Visual impairment was also highlighted as a potentially modifiable risk factor for mortality in a 2021 meta-analysis by Ehrlich et al. (HR 1.29) [20]. Another study by McCarty et al. suggested that in a cohort of patients over 40 years old in the Melbourne Visual Impairment Project (VIP) database, there was a significantly increased likelihood of mortality (OR 2.34) within 5-year follow-up following enrollment into this project and database [21]. Such findings are similar to what we observed, in which patients with AION who had worse logMAR visual acuity (HR 1.44) or legal blindness (HR 2.16) were more likely to experience incident mortality, independent of other comorbidities. Similar to falls, the reasons that patients with worse visual dysfunction are predisposed to an earlier death are likely multifactorial, but it is plausible that visual impairment is on the causal pathway since poor vision limits one’s ability to manage other health conditions if one cannot see well enough to read one’s medicine bottles or if one can no longer drive to appointments. In fact, dependence on a driver has been a limiting factor in maintaining good adherence to scheduled visits for the care of multiple chronic eye diseases [22], and thus likely impacts the patient’s ability to adhere to visits for other systemic conditions as well.
While our findings highlight the role of vision with respect to fall risk in patients with AION, other factors, such as age, non-white race, and cardiovascular disease, also contributed significantly to both fall risk and mortality. Adults with any type of AION may already be at a higher risk of falls, given their older age. Furthermore, those with non-arteritic AION in particular share many vascular risk factors with other older adults who fall, such as diabetes, hypertension, and related cardiovascular and cerebrovascular disease. In our cohort, cardiovascular disease remained significantly associated with both fall risk and mortality in the multivariable models, thus underscoring the important connection of shared vascular risk factors to these outcomes.
Non-white patients were also predisposed to higher fall risk and mortality, which may highlight a potential racial disparity that was not completely explained by the other clinical and demographic covariates in the adjusted models.
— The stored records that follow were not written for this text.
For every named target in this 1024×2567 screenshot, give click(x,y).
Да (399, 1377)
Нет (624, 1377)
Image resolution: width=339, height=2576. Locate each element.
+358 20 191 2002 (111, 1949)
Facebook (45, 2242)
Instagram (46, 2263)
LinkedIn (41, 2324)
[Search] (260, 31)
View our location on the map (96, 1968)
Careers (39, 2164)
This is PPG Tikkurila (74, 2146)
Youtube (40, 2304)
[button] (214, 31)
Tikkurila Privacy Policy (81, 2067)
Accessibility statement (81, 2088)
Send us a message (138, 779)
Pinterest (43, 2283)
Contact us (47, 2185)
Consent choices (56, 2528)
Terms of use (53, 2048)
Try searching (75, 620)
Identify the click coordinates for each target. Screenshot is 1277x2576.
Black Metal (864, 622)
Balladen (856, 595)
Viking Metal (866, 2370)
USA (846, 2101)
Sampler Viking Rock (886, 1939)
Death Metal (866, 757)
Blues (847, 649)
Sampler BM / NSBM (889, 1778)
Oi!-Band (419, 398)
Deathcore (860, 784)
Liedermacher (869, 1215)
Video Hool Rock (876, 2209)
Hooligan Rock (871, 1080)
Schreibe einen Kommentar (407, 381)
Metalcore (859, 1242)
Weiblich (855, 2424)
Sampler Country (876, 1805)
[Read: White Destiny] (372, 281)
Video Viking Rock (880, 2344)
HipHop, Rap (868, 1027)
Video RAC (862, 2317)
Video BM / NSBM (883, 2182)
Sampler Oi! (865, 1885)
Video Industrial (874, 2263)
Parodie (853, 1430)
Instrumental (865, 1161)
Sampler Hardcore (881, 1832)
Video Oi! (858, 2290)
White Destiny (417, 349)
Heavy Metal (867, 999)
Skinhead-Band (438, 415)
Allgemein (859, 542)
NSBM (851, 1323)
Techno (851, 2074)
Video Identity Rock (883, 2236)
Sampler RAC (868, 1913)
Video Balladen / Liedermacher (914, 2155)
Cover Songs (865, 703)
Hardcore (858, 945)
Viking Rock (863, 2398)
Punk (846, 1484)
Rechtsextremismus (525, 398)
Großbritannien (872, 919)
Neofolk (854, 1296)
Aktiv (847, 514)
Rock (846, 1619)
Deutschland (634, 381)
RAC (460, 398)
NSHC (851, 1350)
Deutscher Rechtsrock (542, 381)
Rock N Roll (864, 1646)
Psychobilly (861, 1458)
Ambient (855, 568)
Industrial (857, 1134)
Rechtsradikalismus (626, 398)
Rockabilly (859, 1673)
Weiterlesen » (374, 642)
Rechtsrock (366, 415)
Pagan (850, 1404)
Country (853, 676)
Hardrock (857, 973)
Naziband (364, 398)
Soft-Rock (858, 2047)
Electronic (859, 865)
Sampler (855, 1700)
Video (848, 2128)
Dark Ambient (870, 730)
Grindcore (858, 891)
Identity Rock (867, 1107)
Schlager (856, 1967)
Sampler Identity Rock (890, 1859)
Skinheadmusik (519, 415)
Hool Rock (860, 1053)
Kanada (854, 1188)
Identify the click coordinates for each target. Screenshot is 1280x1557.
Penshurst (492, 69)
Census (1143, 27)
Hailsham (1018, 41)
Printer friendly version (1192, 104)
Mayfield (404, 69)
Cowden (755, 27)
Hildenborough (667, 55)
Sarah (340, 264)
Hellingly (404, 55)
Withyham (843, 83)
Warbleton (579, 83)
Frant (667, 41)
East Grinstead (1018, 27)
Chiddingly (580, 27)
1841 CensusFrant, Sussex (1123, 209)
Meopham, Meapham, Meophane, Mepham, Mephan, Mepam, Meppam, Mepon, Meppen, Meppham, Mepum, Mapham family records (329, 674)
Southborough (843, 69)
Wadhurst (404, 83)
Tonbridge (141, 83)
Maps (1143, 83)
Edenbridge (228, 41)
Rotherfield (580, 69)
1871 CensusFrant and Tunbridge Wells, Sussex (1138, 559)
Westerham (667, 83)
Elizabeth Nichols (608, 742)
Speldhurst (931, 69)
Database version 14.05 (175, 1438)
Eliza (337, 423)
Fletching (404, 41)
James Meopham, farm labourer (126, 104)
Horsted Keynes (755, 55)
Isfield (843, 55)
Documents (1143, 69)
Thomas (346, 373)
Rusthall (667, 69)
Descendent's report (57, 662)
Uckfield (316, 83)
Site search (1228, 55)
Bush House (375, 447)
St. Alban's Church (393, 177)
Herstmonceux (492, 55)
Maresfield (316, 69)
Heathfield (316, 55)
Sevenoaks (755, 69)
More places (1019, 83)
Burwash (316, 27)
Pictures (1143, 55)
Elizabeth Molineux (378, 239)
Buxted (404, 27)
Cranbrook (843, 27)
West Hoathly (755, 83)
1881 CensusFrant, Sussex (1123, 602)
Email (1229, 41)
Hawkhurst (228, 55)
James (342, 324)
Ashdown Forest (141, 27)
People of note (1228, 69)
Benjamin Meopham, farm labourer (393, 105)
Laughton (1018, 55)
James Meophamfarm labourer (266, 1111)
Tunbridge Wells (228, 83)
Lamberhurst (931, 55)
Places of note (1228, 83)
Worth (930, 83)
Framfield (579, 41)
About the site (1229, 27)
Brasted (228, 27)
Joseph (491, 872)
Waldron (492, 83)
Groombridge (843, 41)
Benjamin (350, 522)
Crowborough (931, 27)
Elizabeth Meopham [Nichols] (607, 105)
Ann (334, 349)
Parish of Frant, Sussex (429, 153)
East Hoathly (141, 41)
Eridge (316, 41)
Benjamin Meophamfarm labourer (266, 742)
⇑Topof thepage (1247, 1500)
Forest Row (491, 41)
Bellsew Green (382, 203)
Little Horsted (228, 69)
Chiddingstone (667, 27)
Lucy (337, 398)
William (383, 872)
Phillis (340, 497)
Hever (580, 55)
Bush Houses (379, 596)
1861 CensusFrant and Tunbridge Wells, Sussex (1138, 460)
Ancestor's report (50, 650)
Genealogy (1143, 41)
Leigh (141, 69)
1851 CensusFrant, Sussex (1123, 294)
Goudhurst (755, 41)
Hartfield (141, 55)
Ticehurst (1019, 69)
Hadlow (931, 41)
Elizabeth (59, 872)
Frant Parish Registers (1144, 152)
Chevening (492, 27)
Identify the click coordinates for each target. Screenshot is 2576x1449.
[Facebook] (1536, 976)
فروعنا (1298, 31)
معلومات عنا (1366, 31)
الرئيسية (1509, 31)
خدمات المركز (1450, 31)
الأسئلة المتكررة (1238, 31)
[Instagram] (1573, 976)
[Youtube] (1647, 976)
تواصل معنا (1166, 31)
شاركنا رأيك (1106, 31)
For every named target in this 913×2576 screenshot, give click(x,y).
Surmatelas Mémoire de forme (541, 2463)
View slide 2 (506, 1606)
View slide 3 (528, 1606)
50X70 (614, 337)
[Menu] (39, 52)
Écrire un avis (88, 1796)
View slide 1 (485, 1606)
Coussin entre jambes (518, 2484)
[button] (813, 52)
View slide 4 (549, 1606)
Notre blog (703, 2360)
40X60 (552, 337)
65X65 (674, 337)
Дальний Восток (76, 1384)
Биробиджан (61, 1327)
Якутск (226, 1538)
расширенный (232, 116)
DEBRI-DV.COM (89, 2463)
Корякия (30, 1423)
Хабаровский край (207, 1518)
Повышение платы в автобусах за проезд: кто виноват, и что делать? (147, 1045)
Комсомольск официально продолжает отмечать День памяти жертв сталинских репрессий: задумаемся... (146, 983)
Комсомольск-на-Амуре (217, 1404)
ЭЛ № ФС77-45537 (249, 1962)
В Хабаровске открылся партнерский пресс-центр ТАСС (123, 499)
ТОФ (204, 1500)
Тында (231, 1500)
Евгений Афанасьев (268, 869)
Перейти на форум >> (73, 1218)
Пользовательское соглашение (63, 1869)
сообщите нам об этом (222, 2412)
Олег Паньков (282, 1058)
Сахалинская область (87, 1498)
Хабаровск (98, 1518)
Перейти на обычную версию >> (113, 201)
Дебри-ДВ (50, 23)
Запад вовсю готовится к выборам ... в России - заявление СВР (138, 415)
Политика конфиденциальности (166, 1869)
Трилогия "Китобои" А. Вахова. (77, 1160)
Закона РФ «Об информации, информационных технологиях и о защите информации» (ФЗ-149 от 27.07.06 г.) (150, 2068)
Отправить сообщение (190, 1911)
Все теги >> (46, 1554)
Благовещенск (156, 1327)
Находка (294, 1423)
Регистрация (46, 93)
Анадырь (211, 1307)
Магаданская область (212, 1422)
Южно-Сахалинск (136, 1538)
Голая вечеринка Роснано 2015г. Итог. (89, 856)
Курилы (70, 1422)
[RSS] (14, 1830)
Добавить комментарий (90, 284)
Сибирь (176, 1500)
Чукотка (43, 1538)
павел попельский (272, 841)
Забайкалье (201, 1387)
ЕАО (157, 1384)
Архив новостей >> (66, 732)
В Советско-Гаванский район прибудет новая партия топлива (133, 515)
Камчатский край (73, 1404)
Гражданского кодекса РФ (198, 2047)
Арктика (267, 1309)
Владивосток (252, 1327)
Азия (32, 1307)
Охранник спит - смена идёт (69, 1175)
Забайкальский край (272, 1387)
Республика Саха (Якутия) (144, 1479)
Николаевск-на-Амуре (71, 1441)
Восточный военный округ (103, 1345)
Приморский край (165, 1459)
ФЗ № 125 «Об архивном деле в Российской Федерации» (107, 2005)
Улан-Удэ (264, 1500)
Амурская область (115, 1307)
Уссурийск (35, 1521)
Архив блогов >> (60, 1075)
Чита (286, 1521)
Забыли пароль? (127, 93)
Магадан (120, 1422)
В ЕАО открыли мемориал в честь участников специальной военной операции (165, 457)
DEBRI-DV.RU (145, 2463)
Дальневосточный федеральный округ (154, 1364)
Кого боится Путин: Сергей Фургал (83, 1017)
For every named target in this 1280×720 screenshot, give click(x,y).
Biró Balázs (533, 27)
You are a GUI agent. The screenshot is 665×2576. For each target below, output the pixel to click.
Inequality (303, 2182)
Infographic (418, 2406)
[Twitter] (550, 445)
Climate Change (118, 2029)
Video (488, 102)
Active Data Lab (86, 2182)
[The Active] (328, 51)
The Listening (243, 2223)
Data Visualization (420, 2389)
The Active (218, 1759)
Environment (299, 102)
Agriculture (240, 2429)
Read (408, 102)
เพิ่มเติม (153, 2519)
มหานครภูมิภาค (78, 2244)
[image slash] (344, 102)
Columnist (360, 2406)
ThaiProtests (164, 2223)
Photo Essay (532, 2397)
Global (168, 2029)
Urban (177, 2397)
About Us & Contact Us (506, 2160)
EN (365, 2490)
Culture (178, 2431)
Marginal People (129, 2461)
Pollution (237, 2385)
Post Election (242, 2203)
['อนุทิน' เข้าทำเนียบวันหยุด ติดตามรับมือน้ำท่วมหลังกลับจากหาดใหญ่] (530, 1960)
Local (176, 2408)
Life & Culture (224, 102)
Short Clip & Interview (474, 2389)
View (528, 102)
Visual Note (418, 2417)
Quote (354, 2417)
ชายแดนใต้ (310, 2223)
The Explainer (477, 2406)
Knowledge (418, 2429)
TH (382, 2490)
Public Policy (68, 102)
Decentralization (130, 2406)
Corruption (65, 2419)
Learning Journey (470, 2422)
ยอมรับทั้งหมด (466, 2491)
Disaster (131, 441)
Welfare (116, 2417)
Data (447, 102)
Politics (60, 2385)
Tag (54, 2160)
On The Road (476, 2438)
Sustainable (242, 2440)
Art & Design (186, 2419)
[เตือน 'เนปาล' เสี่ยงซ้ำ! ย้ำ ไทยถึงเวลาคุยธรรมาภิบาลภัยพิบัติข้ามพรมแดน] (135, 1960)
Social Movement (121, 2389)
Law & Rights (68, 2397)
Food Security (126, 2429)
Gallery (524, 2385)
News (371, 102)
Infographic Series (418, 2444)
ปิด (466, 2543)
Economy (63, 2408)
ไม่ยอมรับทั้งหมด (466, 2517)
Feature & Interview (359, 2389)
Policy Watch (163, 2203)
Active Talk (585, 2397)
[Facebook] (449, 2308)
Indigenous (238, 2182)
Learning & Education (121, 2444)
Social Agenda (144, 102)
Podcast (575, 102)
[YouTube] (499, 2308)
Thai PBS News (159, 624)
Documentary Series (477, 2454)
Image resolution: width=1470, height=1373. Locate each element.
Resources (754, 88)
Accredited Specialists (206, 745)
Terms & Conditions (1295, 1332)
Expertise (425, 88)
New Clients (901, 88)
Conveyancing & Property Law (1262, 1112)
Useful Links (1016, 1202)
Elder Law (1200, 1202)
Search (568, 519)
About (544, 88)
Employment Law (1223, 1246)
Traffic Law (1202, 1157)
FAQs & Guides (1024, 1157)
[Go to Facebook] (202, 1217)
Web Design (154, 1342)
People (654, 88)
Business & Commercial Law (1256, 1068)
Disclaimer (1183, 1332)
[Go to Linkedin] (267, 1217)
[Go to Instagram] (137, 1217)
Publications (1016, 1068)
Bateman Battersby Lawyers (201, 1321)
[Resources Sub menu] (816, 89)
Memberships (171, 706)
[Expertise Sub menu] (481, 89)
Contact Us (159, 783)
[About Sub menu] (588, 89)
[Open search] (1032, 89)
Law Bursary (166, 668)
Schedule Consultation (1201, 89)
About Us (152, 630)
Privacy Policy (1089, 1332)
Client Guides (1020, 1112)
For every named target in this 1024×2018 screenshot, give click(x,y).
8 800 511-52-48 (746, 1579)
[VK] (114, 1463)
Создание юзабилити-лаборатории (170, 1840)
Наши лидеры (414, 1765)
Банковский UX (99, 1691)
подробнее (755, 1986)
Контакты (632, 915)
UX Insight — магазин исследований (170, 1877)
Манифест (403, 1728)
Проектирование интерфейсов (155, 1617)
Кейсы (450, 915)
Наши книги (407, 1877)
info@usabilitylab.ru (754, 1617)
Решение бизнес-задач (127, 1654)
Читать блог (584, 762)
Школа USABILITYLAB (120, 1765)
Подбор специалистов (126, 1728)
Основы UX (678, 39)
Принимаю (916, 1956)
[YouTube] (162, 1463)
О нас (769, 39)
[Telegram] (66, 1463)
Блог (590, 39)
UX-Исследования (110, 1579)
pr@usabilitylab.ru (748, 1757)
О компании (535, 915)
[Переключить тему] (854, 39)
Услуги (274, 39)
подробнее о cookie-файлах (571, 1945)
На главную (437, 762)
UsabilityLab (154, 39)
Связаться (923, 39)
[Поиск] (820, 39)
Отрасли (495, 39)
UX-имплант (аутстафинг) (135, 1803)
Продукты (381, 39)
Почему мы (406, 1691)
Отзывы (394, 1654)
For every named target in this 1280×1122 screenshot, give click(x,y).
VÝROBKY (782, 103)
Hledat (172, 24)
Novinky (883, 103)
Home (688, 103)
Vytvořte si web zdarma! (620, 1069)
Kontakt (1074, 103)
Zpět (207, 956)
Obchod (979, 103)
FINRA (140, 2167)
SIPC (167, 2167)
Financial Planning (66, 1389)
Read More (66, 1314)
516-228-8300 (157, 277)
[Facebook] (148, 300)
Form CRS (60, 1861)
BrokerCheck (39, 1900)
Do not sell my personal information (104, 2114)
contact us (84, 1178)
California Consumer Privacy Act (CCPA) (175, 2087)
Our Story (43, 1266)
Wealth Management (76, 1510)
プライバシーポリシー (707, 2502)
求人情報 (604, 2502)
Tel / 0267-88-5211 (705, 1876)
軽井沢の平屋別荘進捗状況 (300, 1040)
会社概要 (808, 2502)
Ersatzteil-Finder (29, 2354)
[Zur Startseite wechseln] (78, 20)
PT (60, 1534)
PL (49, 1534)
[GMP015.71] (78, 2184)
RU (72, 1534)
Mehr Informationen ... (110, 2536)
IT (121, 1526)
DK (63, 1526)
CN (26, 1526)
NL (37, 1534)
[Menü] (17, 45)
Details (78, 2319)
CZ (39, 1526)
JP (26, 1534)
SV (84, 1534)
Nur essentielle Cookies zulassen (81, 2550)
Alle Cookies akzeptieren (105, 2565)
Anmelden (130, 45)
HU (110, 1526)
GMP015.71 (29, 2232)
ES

Racial disparities have been widely documented across the fields of medicine and could be due to differences in access to care and other socioeconomic variance [23,24]. This finding also warrants further investigation, as others have found conflicting data on the relationship of race to falls [25], with some studies suggesting white people are at a greater risk of falls than black people [26,27,28,29,30,31]. However, many of these studies relied on self-reported recall of prior falls, which could be impacted by recall bias. A recent prospective study of white and black people in Boston assessed the rate of falls with prospective calendars and found that most of the difference in fall rates was due to confounding by individual- and community-level characteristics [25].
Another classic risk factor for NAION is nocturnal hypotension, which may be related to the administration of antihypertensives before bedtime [32]. While nocturnal hypotension in particular has not been related to falls, polypharmacy has been [33], and it is possible that patients who are over-medicated with multiple antihypertensive medicines could be less likely to perfuse not only their optic nerve but also their brain, leading to syncopal and stroke-related falls. We did not observe a significant relationship of polypharmacy to falls in our cohort, but the timing of antihypertensive administration or evidence of nocturnal hypotension were not available in this retrospective review. Such factors could be relevant for future investigations. Patients with arteritic AION due to vasculitis of the temporal artery can also present with polymyalgia rheumatica and fatigue, which could predispose to fall risk. However, only 5% of patients in this cohort had temporal arteritis, so we were not powered to study whether the arteritic subtype had a stronger relationship to falls or investigate the role of muscular pain or fatigue. Our study also showed that dementia was another risk group more likely to experience a fall in our study population, but dementia alone was not a significant risk factor for incident mortality. Dementia is not a known risk factor related to AION though vascular contributions to dementia and AION could be shared.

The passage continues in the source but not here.